Columnistas

Nueve de cada diez

Salir de la violencia lleva años. Las mujeres que lo han hecho cuentan que es como rearmar un cristal

La Razón / Lucía Sauma

00:32 / 26 de enero de 2012

Se cree que para 2005 más de la mitad del mundo esté dirigido, desde las empresas privadas a los gobiernos, por mujeres y esa es una muy buena noticia aunque yo no la vea”. Eso me dijo el cantautor argentino Facundo Cabral en una entrevista el 15 de marzo de 1988. Desde entonces, las mujeres en Bolivia hemos avanzado en el ejercicio del poder político, pero no lo suficiente en la lucha contra la violencia.

El 43% del Órgano Judicial está representado por mujeres. La cámaras  de Senadores y de Diputados están dirigidas por mujeres. El 35% del  actual gabinete ministerial está constituido por mujeres. En enero de 2011 era el 50%. Por otro lado, el Instituto Nacional de Estadística (INE) dice que nueve de cada diez mujeres sufren violencia en algún momento de su vida.

Una cálida noche en Riberalta le pedí a Consuelo, dirigente de las castañeras, que me contara su vida. A sus 14 años la entregaron a un siringuero (trabajador que se ocupa en la extracción del caucho). “Fui a los ríos y me entregaron marido. Te llevaban y obligadamente tenías que tener tu pareja, quieras o no. Él era un desconocido, yo de Riberalta, él era de Moxos. Ocho largos años viví, o mejor dicho sufrí con él. Luego me escapé. Yo fui una de esas madres que dejó a sus hijos. Lo hice para evitar que él mate a mi hijo menor en una de sus borracheras. Preferí poner distancia”.

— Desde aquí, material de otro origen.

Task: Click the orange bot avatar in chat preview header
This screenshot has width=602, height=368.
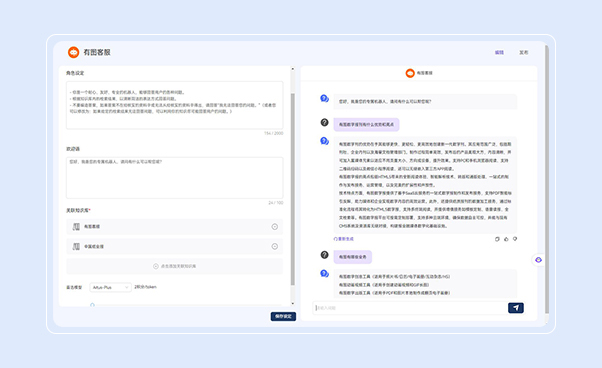Action: pyautogui.click(x=410, y=73)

Salir de la violencia lleva largos años. Las mujeres que consiguen hacerlo, cuentan que es como rearmar un cristal roto. Deja huellas visibles e invisibles para siempre.

En El Alto, una exsubalcaldesa me contó que su marido le quebró el pie para evitar que asista a las reuniones de su distrito. “—¡Allí sólo vas a conseguirte otro macho!, me dijo. Con el combo me ha quebrado el pie para que no salga de mi casa”. Estos dos testimonios corresponden a mujeres que lideran a trabajadores que han llevado a cabo movilizaciones con resultados trascendentales para la vida del país.

El año pasado, la campaña Punto Final a la Violencia contra las Mujeres realizó una encuesta dirigida a los varones. Muchos reconocen que la violencia contra las mujeres “es mucha y está mal”, pero ante la pregunta de si las mujeres deben ser castigadas, contestan que sí, porque “es una forma de corregir sus errores”.

Un amigo piensa que los varones seguirán golpeando a las mujeres, “eso nunca va a terminar”, me dice. Si por instinto de autoconservación la humanidad ha sido capaz de vencer pestes, plagas y guerras ¿por qué no terminar con la violencia contra las mujeres? La violencia es un delirio de muerte del machismo.